Who are the heroes and heroines in Mumbai?
Marcus Bussey
Perhaps we are seeing a transition in the kind of heroic behaviour required to make life meaningful? This thought comes to me as I reread Ashis Nandy’s introduction to his Tao of Cricket where he ends with the reflection that today “heroes are expected to redeem the killing banality and boredom of everyday life”. He is referring to media and sporting heroes but the reference can be extended to other faces of heroism. Two hero-types came into stark contrast recently in the Indian state of Maharashtra. There we saw the off the scale negative heroism of the Mumbai terrorists who attacked workers and tourists late last month yet by contrast there is also the self transforming heroism of the Dalit women who work, not far from Mumbai, as health care workers. The first group have totally linked heroism with sacrifice; the latter have woven service into the heroic model and integrated sacrifice without being drawn to its life denying possibilities. So we have heroes who deny life and those who affirm it.
The former kill to kill the banality of modernity and they do it with horrific style having media orchestrated their entire suicide mission for greatest impact across the world where violence is so ubiquitous that it needs to be spiced up with the kind of creative theatrics displayed in Mumbai. This is the poor man’s version of ‘Shock and Awe’ and will, according to analyst Nick O'Brien, be studied by many would be jihadists as a lesson in style and mythic power. The lessons can be unpacked in different ways. There is the use of technology, firearms instead of bombs, targeting of international visitors, choreographed and synchronized attacks across the city. There is also the nuanced interpersonal play where mobile phone conversations wove a tapestry of human drama around the unfolding violence. There is also an implied critique of how we do business both in terms of security as well as reportage. The event O’Brien describes as “a carefully staged media Disneyland” in which both sides did battle for those cherished but often manipulated human qualities of bravery, honour and sacrifice:
It had everything: Americans, death, fires, political intrigue, tragic human interest stories, live commentary from people hiding in hotels - some of who were later killed. And it took place over a number of days. Added to this was the use of information and communication technology by the terrorists as it was reported that they were receiving media updates on how the situation was developing via their mobile phones[1].

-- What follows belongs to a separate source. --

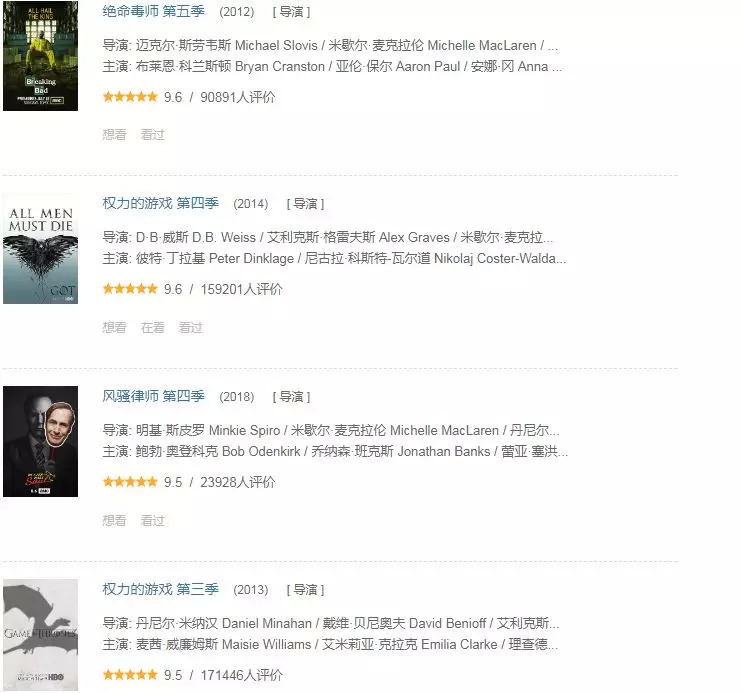Open the Better Call Saul Season 4 poster
Viewport: 743px width, 693px height.
[40, 441]
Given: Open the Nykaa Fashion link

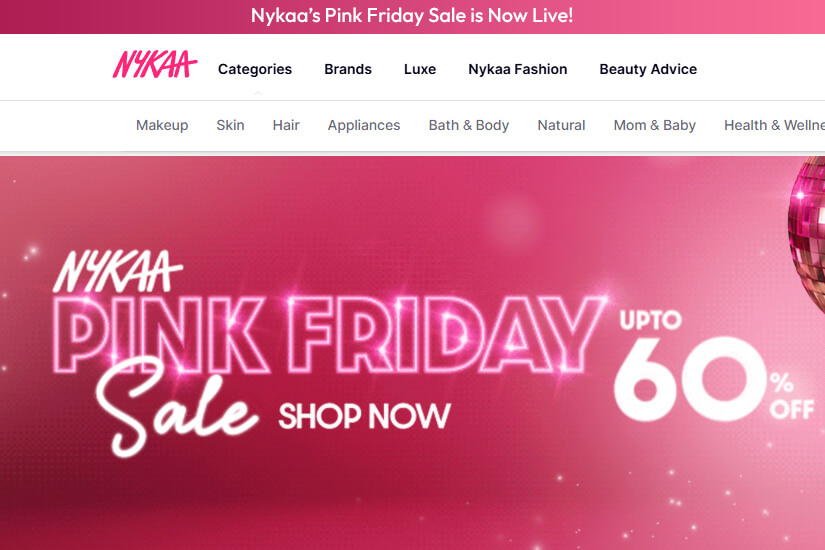Looking at the screenshot, I should (518, 69).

Infotainment becomes, in this context, a tool for our own undoing and the myths of hero are inverted as hero becomes villain according to cultural context: jihadi as hero/jihadi as villain. In this it is so similar to the sporting contest Nandy describes where heroes offer us “one-to-one relationship” with the key players and where we discover something of our “clandestine selves” in the unfolding drama. In this we find hero as professional terrorist – a being who transcends limitation.
Yet while the world was momentarily relieved of boredom by the terror in Mumbai, untouchable women were transforming lives in quietly heroic, but by comparison, boring daily actions. These workers approach heroism as a lifestyle, they too are professional in their approach yet they live not in life transcending fashion but in the daily minutiae of life affirming engagement. Like terrorists they have to deal with the physical realities they seek to address, yet they do not need mobile phones and weaponry; their world is built around baby scales, blood pressure kits and stethoscopes. And they walk to those they minister. They are not doctors but health care workers and they were chosen by the Comprehensive Rural Health Project, established by Raj and Mabelle Arole, from the poorest of the poor, the Dalits, because as Raj Arole notes – higher caste women would not necessarily care for the poor, but they would also lack a real understanding of their situation.

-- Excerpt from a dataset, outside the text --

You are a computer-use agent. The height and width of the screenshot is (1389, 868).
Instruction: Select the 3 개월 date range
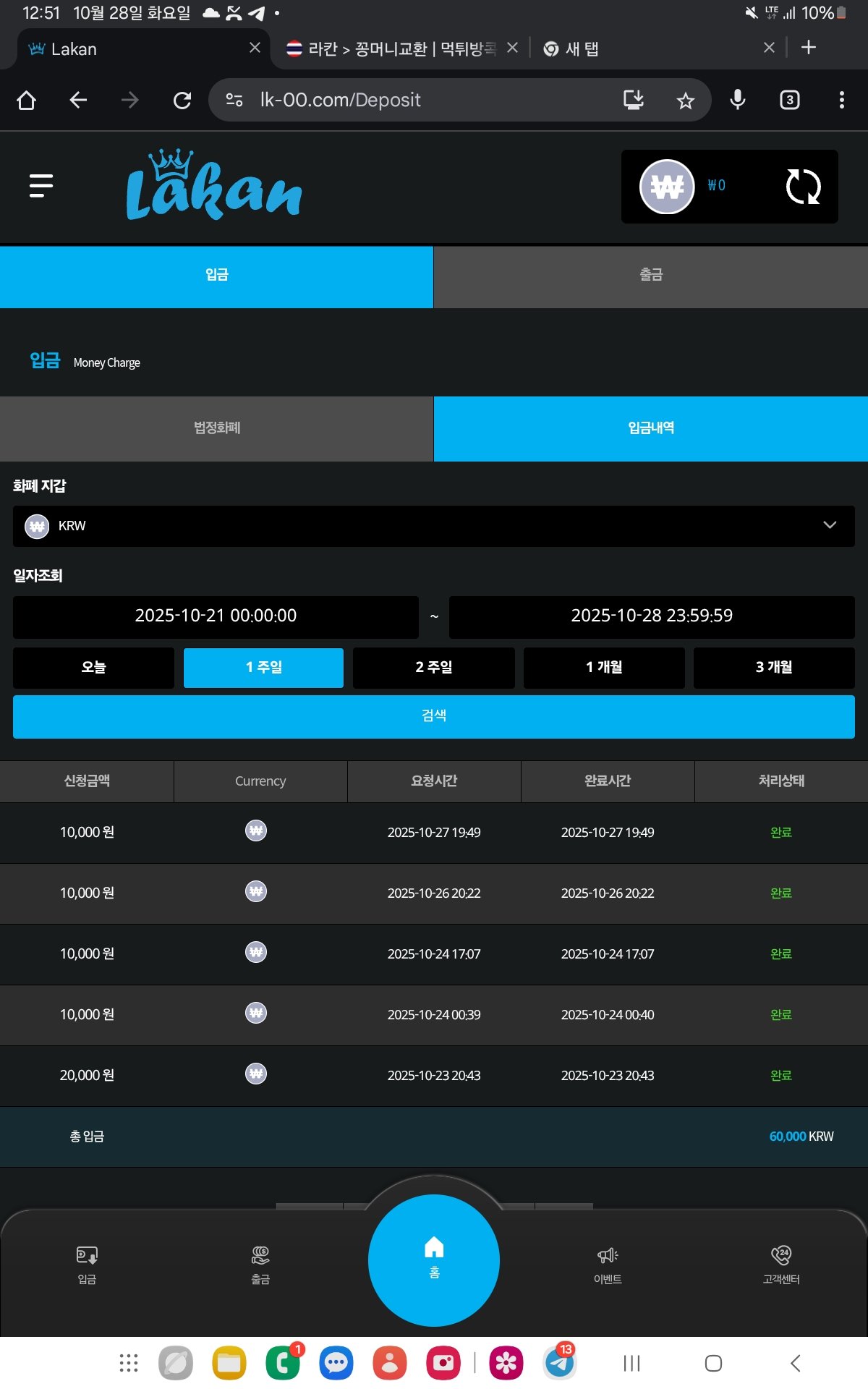(774, 667)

The Aroles believed that empathy, knowledge of how poor people live, and willingness to work were more important than skills and prestige[2].
The women they chose as health workers had to first transform themselves and this started with being able to say their name, which they had to practice saying in front of a mirror. They had to discover themselves. This is the interpersonal level where micro-heroism begins to shine; then they apply their knowledge of disadvantage critically to their worlds and begin to unpack disadvantage and the ill health that is linked to this. Quietly they have been unpicking the fabric of enculturation and futility and staking out a future that lies beyond the socialization that has held them prisoner. This is heroic work. The mythic transformation is of straw into gold, yet the weaver is no Rumpelstiltskin but themselves with a little assistance from people like the Aroles who believe in them. The mythic hero is a woman, a healer and an untouchable!

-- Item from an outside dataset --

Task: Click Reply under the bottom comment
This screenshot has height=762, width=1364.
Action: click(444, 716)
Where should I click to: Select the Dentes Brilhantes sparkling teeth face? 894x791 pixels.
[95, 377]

Perhaps there is a need for us to rethink the heroic. Real heroes are everyday men and women working in everyday contexts to overcome those context’s limitations. They do not need to destroy lives and act out violent nightmares in order to do this. They need to believe that another world is possible and actually start building it in the here and now.
[1] ‘Mumbai attacks may signal change in terrorists' tactics’ by Nick O’Brien, found athttp://www.abc.net.au/news/stories/2008/12/02/2435119.htm
[2] This story is told in detail in ‘Necessary Angels’ by Tina Rosenberg in National Geographic, December 2008, pp. 66-85.